Grimaçant comme grimacerait un chien écrasé, il a un râle
Faucheuse, emporte-le prestement, il a mal.
Les odeurs n’agressent plus son vieux nez fatigué
Il se meurt dans la misère, la main dans le caniveau
Raide, il a deux trous noirs à la place des yeux
Plusieurs heures s’étaient déjà écoulées depuis l’instant où il s’était confortablement installé derrière le volant en cuir cousu main de sa grosse berline allemande qui lui avait coûté une fortune. À présent, cette route nationale commençait à lui sortir par les yeux tant elle lui semblait interminable. Des champs à perte de vue, de temps à autre un hameau, quelques vieilles maisons délabrées surgissant de nulle part, et puis encore des cultures çà et là, des prairies aussi. Parfois quelques vaches, peu de moutons, et de nouveau des cultures, et des éoliennes, beaucoup, partout, éparpillées dans la nature par trois, par cinq, rarement plus, tournant au rythme du vent, clignotant à l’unisson pour affirmer leur présence dans ce ciel uniformément gris.
Il détestait réellement les routes de campagne et leur monotonie. Rien ne valait la ville et son vacarme pour lui éviter de s’endormir. Les coups de klaxon, les cris, les pétarades des scooters, les ronflements des moteurs, les crissements de pneus, les insultes hurlées à travers la nuit… Un régal. Là, c’était le calme plat, et l’ennui s’installait, vite, trop vite, surtout lorsqu’on était seul à conduire, comme il l’était en ce moment, une fois de plus. Comme la plupart du temps d’ailleurs, puisqu’il travaillait essentiellement en déplacement, sillonnant les régions de France, se retrouvant parfois dans des endroits, perdu sans âme qui vive à l’horizon, seul avec sa petite voix qui ne cessait de lui parler, seul avec ses réflexions, seul pendant des heures.
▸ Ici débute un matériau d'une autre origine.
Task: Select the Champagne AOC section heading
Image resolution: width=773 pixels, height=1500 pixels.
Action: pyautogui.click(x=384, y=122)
Il avait pensé un moment se mettre au covoiturage, s’inscrire sur Blablacar pour avoir de la compagnie, discuter, échanger, mais la vérité est qu’il détestait les gens. Il n’avait pas envie de partager sa vie, même brièvement, avec des inconnus qu’il ne reverrait plus. À quoi bon perdre son temps avec des gens qui passaient en coup de vent dans votre existence ?
Il était de plus persuadé que l’être humain en général s’inventait au fil de ses rencontres, et que plus personne n’osait être ce qu’il était de peur de décevoir. Des enveloppes vides qui se remplissaient selon l’envie, selon les lieux, en fonction de l’auditoire.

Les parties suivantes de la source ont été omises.